Pauline Kael, in her review for the New Yorker, saw The Shining as a crude, clumsy examination of man turned back into ape; a regressive step in Stanley Kubrick's cinematic endeavours, which had seen the birth of the Nietzschean Star-Child at the end of 2001: A Space Odyssey. Certainly, The Shining is an endlessly slippery film. It refuses to conform to the tropes of horror, and when it does employ them, it is usually for subversive purposes. The remote hotel in the mountains is not the dark, Gothic motel of Psycho, but a strangely well-lit, labyrinthine mansion of kaleidoscopic carpets and sharply defined corridors. Shelley Duvall's weepy, wifely Wendy is not quite the shrinking violet she seems, but we're never sure whether to laugh at her or keep our fingers crossed for an escape. Jack Nicholson's Jack Torrance is so obviously mad from the outset that Kubrick does away with suspense early on, but what he leaves in its absence is much more interesting. He wants to find out what lurks beneath the superficial scares of the horror film; what is waiting for Danny, and us, at the heart of the maze?




There are very few real frights in The Shining - Kubrick is far more concerned with building an atmosphere of interminable repetition and claustrophobia. Maze images dominate the film's architecture, from the patterns on the hotel floor and the network of corridors through which the Steadicam stalks Danny, to the literal maze looming vast and unmappable at the side of the hotel. One of the many deliberate errors in Kubrick's work is the 'model maze' in the hotel lobby, which bears little resemblance to the actual structure it is claiming to represent. All this serves to heighten the sense that the Overlook Hotel is watching its residents, trapping them in its seemingly ordered grounds. As Wendy muses whilst being given a tour, 'the whole place is such an enormous maze I’ll have to leave a trail of breadcrumbs every time I come in.’ Her Grimm's fairytale reference is unknowingly apt, as this winter in the mountains descends into every child's worst nightmare of parental malevolence. 
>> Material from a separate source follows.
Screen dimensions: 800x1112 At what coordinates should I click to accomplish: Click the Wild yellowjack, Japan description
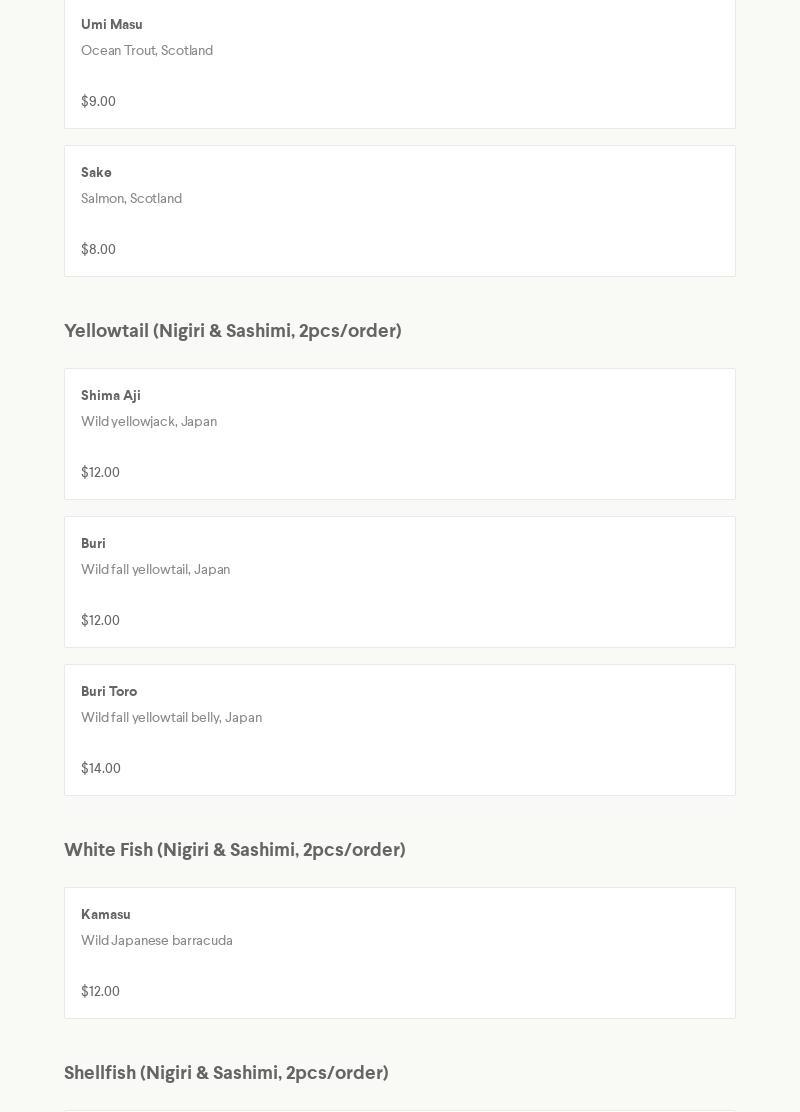(x=149, y=422)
The problem some people have with The Shining is the sense that, at times, it seems to parody its own purposes. Nicholson's facial expressions are so excessive, so explicitly a caricature of psychosis, that he rages through the hotel as a kind of tragicomic clown, and it's tempting to chuckle when, armed with an axe, he utters the immortal line: 'Honey, I'm home!' However, Kubrick revels in this kind of generic playfulness. The Shining is parodic only in the sense that it sometimes mocks the tradition it has been born from. Ultimately, Kubrick doesn't need static television sets, home-videos of houses at night, or shower scenes gone awry to generate unease. The brilliance of this film rests in the depth of its structure. We are led through a maze of uncanny repetitions and dead ends and we are left to wonder if it is really a mirror Kubrick has placed at the centre, one of the many mirrors into which Jack leers knowingly during his descent into uncontainable madness.